Please report every line of the items below that contains the word "Describe".

— Start Rows —

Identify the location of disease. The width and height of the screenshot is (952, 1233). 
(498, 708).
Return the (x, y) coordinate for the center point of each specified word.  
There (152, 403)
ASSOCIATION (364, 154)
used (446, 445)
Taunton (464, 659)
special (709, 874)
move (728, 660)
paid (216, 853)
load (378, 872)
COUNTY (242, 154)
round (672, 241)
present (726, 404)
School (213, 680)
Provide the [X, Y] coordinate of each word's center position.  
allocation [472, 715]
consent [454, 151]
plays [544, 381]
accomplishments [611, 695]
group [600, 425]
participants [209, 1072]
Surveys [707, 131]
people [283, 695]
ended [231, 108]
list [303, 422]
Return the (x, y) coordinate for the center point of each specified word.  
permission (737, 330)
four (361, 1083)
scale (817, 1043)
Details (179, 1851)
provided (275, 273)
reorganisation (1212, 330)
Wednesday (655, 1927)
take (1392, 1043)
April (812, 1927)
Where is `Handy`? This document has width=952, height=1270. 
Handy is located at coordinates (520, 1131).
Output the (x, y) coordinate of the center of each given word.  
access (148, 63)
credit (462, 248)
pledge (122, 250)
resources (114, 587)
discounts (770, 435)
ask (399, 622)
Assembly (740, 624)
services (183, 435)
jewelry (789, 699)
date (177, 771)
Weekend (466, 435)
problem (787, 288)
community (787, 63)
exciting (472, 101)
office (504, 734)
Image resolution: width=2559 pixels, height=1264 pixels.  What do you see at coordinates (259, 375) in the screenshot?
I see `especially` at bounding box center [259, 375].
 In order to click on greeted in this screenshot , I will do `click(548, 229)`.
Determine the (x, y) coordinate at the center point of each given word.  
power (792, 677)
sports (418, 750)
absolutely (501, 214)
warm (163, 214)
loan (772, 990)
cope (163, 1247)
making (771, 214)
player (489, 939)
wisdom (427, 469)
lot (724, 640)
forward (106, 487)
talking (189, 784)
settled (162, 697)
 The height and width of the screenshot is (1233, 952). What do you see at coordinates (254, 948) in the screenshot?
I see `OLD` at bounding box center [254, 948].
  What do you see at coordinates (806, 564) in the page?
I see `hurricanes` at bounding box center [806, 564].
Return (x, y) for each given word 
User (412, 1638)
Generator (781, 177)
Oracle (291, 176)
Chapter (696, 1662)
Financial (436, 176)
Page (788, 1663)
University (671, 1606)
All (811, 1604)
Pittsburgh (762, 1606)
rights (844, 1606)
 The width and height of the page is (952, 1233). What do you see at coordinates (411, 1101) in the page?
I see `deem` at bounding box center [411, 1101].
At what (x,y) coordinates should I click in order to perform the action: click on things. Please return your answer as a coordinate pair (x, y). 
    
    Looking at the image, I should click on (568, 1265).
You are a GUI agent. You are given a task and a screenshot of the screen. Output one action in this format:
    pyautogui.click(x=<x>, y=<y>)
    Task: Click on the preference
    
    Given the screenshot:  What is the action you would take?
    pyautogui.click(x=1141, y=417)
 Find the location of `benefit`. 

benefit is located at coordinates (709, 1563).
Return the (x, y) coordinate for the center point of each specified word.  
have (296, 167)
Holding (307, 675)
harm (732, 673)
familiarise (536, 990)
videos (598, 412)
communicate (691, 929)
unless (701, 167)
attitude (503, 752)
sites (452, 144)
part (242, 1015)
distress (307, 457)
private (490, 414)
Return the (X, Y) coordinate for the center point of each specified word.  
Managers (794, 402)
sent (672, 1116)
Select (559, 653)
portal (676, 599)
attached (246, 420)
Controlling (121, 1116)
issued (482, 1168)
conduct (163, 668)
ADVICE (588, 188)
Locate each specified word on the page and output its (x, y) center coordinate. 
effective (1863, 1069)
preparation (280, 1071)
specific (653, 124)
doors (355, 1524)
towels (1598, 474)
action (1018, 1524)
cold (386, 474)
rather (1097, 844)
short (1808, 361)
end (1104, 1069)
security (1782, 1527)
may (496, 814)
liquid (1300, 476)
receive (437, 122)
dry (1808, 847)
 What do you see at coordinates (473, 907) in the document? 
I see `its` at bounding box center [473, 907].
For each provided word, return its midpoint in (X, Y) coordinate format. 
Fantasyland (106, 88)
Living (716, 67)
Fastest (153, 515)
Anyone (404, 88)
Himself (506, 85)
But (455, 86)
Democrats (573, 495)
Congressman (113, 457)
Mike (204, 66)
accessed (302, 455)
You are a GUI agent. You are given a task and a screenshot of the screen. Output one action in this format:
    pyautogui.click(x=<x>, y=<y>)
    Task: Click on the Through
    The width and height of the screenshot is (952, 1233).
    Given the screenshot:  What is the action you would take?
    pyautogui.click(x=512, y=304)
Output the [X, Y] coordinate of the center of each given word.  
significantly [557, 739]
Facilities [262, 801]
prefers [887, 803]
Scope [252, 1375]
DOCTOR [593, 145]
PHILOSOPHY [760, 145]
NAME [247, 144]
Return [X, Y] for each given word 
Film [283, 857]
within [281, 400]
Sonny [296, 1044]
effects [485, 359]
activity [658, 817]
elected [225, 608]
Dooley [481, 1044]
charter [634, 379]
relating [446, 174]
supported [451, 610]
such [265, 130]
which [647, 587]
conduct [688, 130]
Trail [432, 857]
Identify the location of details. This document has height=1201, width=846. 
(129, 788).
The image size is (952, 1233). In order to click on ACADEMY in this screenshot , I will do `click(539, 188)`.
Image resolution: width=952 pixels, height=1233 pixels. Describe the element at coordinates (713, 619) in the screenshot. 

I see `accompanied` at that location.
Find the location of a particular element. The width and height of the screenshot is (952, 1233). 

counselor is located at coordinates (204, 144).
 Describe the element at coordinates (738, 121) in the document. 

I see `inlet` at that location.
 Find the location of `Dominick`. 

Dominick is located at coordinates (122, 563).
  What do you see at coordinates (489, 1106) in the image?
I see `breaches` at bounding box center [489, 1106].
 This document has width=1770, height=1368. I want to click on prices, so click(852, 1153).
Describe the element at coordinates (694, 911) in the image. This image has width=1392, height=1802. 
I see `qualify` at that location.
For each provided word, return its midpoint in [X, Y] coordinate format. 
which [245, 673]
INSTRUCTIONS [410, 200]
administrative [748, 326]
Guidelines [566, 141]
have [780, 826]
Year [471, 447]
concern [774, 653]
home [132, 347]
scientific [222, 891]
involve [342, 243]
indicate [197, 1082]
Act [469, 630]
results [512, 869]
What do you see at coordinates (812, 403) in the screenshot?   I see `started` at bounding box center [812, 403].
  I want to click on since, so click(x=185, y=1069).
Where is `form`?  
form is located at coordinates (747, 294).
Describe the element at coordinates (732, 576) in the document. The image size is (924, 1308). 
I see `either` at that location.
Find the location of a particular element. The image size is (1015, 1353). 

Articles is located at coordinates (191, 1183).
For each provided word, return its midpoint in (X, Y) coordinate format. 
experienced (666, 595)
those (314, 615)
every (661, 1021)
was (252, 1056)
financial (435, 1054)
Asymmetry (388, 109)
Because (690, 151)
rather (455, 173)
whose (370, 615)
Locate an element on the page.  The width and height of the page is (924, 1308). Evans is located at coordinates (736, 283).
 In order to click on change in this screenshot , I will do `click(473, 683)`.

— End Rows —

▶ _Written answer_:
Image resolution: width=952 pixels, height=1233 pixels. Describe the element at coordinates (713, 619) in the screenshot. 
 Describe the element at coordinates (738, 121) in the document. 
Describe the element at coordinates (694, 911) in the image. This image has width=1392, height=1802. 
Describe the element at coordinates (732, 576) in the document. The image size is (924, 1308). 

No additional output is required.